YOUR INSTRUCTIONS:
Write the data out again exactly, dropping any images it holds.

*** Opening of EXTRACTED INFORMATION ***

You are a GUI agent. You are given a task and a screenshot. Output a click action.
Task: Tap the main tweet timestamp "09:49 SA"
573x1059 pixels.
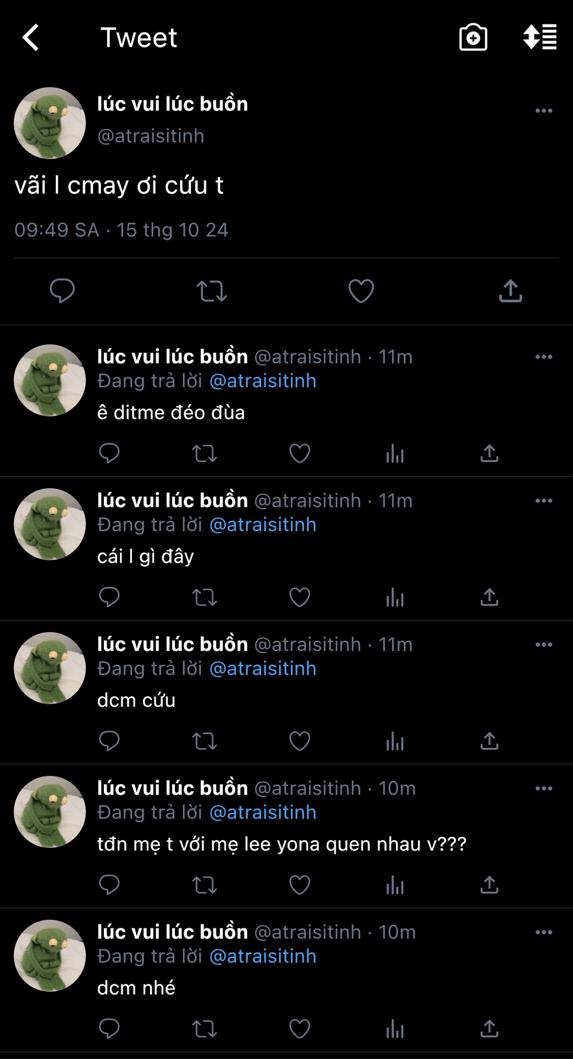57,230
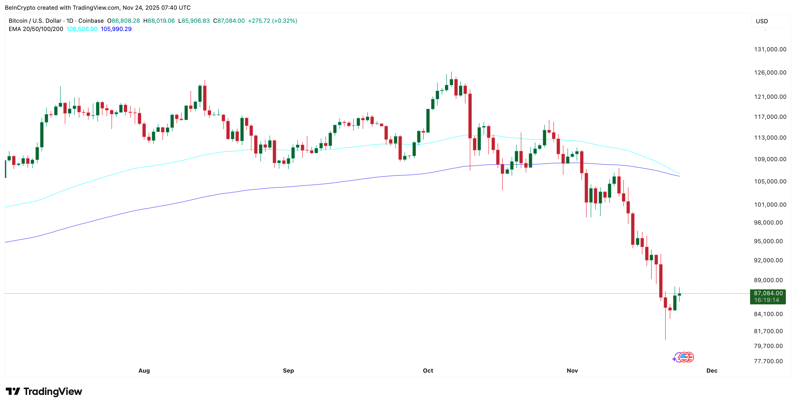
Task: Click the EMA 20/50/100/200 indicator label
Action: click(x=36, y=29)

*** Close of EXTRACTED INFORMATION ***

RESPONSE TO THE TASK:
You are a GUI agent. You are given a task and a screenshot. Output a click action.
Task: Tap the main tweet timestamp "09:49 SA"
573x1059 pixels.
57,230
Task: Click the EMA 20/50/100/200 indicator label
Action: click(x=36, y=29)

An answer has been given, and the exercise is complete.